- **ASSIGNED TASK A**
According to the post about Peace Corps volunteers, what does Glassdoor give as their average monthly pay?
- **ASSIGNED TASK B**
Extend the post about the Peace Corps evacuation, picking up after its final sentence.

- **READING TEXT**
╭──

Thursday, March 26, 2020

Peace Corps Volunteers Fired, Brought Back Home Without Insurance [Updated]

As an RPCV (Returned Peace Corps Volunteer) I feel compelled to note here that some 7300 active Peace Corps volunteers were brought back home to the US because of the Corona Virus. So far, so good.  But they were also fired and cut off from their health insurance.  Some were at the end of their two year assignments, others at various stages.

Peace Corps Volunteers don't get paid much anyway so keeping on salary for a few months wouldn't have been a big deal.

Glassdoor says the average monthly pay is $314 for Peace Corps Volunteers.  Their total pay is higher because an amount is set aside as a cash payment when they return to the United States.  There also may be other variables such as pay for housing, but that depends on each country's situation.

These are folks who have been representing the United States as teachers, sanitation engineers, forestry experts, and a wide variety of similar jobs.  They range in age from early 20s to 60s and 70s. Bringing them back and just cutting them off like that in the middle of a pandemic just seems mean spirited.

Here's more from Talking Points Memo - with a detailed report of evacuation from Peru.

[I got this update today that there's money in the emergency stimulus bill for Peace Corps evacuees.

╰──

Records from a dataset:
╭──

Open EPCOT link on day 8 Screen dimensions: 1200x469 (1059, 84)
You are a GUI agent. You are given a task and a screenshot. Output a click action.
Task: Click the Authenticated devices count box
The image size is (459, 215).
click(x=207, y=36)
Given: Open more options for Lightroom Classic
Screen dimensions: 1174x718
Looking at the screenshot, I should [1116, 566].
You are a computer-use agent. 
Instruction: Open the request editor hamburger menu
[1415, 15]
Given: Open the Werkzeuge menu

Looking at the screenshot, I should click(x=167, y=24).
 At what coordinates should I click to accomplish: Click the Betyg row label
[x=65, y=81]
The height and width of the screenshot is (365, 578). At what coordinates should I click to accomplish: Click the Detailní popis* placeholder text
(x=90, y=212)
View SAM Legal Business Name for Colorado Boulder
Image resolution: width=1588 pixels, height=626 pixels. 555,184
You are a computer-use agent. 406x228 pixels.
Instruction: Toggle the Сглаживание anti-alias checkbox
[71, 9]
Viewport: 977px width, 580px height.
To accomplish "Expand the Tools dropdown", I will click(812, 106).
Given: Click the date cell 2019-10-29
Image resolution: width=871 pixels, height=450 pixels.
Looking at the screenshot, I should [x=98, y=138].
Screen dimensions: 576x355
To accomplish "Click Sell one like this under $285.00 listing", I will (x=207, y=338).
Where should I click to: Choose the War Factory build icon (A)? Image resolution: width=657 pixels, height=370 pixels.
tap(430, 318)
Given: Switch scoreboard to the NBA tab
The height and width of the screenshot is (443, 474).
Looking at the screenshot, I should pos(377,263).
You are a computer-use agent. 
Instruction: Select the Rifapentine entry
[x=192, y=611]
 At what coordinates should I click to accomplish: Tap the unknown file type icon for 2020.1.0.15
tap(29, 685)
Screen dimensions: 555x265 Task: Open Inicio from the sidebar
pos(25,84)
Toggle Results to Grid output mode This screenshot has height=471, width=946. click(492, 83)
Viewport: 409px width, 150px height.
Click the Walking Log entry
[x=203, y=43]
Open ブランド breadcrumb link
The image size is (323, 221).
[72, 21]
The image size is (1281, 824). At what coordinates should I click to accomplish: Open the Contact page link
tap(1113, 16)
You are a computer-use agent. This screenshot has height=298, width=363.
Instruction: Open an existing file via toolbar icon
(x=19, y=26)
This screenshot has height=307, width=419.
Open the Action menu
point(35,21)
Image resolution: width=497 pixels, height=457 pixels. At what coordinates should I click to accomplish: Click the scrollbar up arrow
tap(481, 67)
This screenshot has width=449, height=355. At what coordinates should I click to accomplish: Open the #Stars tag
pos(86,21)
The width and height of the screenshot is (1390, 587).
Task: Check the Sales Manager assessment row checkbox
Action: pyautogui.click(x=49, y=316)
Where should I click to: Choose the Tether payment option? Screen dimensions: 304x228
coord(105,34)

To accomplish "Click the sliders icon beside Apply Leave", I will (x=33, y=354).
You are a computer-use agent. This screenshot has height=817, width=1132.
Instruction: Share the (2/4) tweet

╰──

- **RESULT A**
$314

- **RESULT B**
"Late Wednesday (March 25), the U.S. Senate passed an emergency stimulus bill that includes $88 million for Peace Corps. The legislation now heads to the House of Representative for a vote expected Friday (March 27). That’s just the first step in a long-term effort to keep Peace Corps funding strong and support evacuees. That is why we are issuing a challenge to our community to send 100,000 messages to Congress. Learn more
Peace Corps volunteers come into country after learning the local language and training to improve their skills to do serious work in country.  The 'victories' of volunteers are the people they help to improve their lives or the health of their communities or the economic strength of a community.  The statistics are in the hearts of the people whose lives they touched, only occasionally being articulated."]

At the 45th Anniversary celebration of Peace Corp Thailand the Foreign Minister of Thailand told the group that his life as a poor Northeaster village kid was transformed by a Peace Corps volunteer who taught him English in school and got him into the AFS program which had him live with a US family for a year. I had a former student come to me - someone whose life I thought I'd messed up by getting him into a Bangkok school where I figured later, he'd just be a misfit - to say it had transformed his life and enabled him to live a much richer life than he ever could have had I not been there.  The director of Peace Corps in Thailand at that time (45th Anniversary) and the  US Ambassador to Thailand (both former Thai Peace Corps volunteers) each told stories of returning to their villages and finding out that they were still remembered fondly because of projects that had greatly improved the villages.

And this doesn't count all the RPCV's who return to the US speaking languages from all over the world, with a close understanding of the countries where they volunteered.  They bring this knowledge back and it transform how they do their jobs when they get back home and how they inform public debates on local as well as international issues.

Just had to make sure this was noted.